例えば、A君が、入社半年経った新入社員ということにしましょう。
A君も、スーツが似合うようになり電車通勤にも慣れて、傍から見ると随分サラリーマンっぽくなってきました。仕事では、全て一人で完結は出来ないものの、上司や同僚に教えてもらうことによりヨチヨチと作業は出来ます。ただ、問題が起こったりすると全然対応できませんし、問題が少し大きくなると、「これは私たちでやっておくから、A君はもう他のことをやっておいて。」といった感じで、戦力としてはあまり役になっていないように感じています。早く、仕事ができるようになりたい、頼られるようになりたい、と思っています。
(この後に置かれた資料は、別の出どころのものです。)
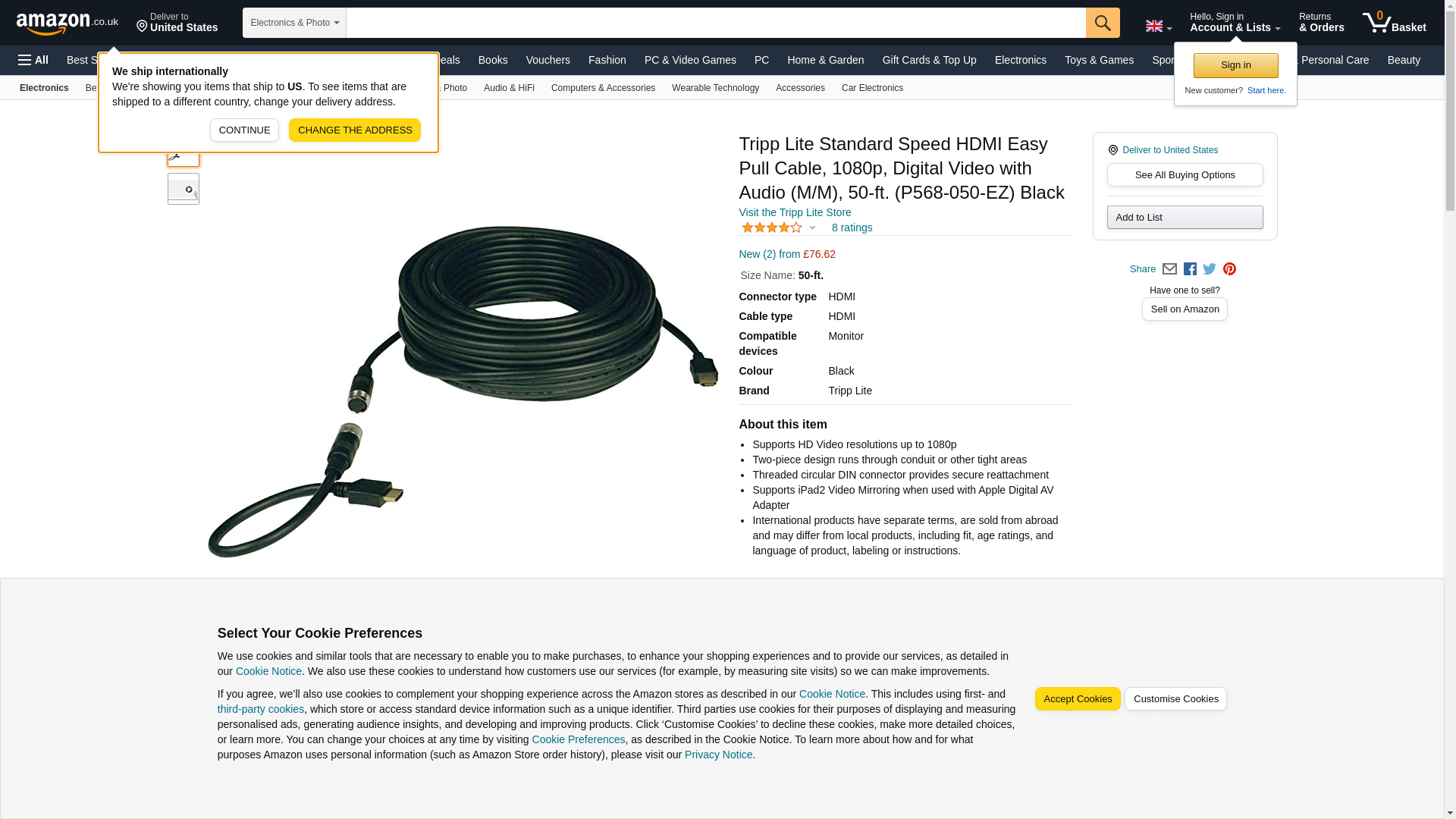Open Account & Lists menu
特に、飲み会などで、係長には「A君、まだまだだなぁ、1人前になるのは10年はかかるよ」と言われ、課長には「くれぐれも俺には迷惑をかけないようにしろよ」と言われます。そして、部長は横で微笑んでいます。A君は、少し焦ってしまいます。もっと頑張らないと、自分はダメだと烙印を押されたりしないんだろうか?
このような場合、A君はどのような気持ちで仕事をしたら良いのでしょうか。また、何を頑張ったら良いのでしょう。私は、A君に対して、次のように考えればよいと思っています。
先ず、世の中は高齢化社会になっています。若い人は貴重です。係長や同僚は、新入社員に対して、「ようやく若い人が来たので、今までやらされていた雑用っぽい仕事を渡すことができる」「飲み会で説教できる相手ができた」といったようなことを思っているでしょう。課長の見方は少し変わっているかもしれません。「これまでの部下は、それなりに仕事が出来るようになったが、代わりにあまり言うことを聞かなくなった。新入社員は俺の言うことを聞いてくれたらよいなぁ。」というところでしょうか。最後に、部長ですが、おそらく「新入社員が来て、課長も係長も同僚も気持ちが新たになり、少し膠着していた職場の雰囲気が良くなって、それぞれが新しいことに挑戦する気持ちが出てくれば良いなぁ。A君も皆と上手くやって、焦らずに実力をつけていって欲しいな」という感じかと思っています。
つまり、A君が新入社員の時に望まれているのは、きっと、仕事をバリバリとこなすことではなく、職場に新しい空気を送り込んでくれることなのです。だから、明るく元気よく仕事をしていてくれれば、それだけで部長としては十分ですし、仕事はそのうち覚えるだろうくらいにしか思っていません。
だから、A君、あなたは高齢化社会でとても貴重な若い人であり、明るく元気にするだけで職場にはとても良い影響を与えているのです。ですから、貴重な存在である自分に自信をもって、元気に毎日を過ごしてもらえればと思います。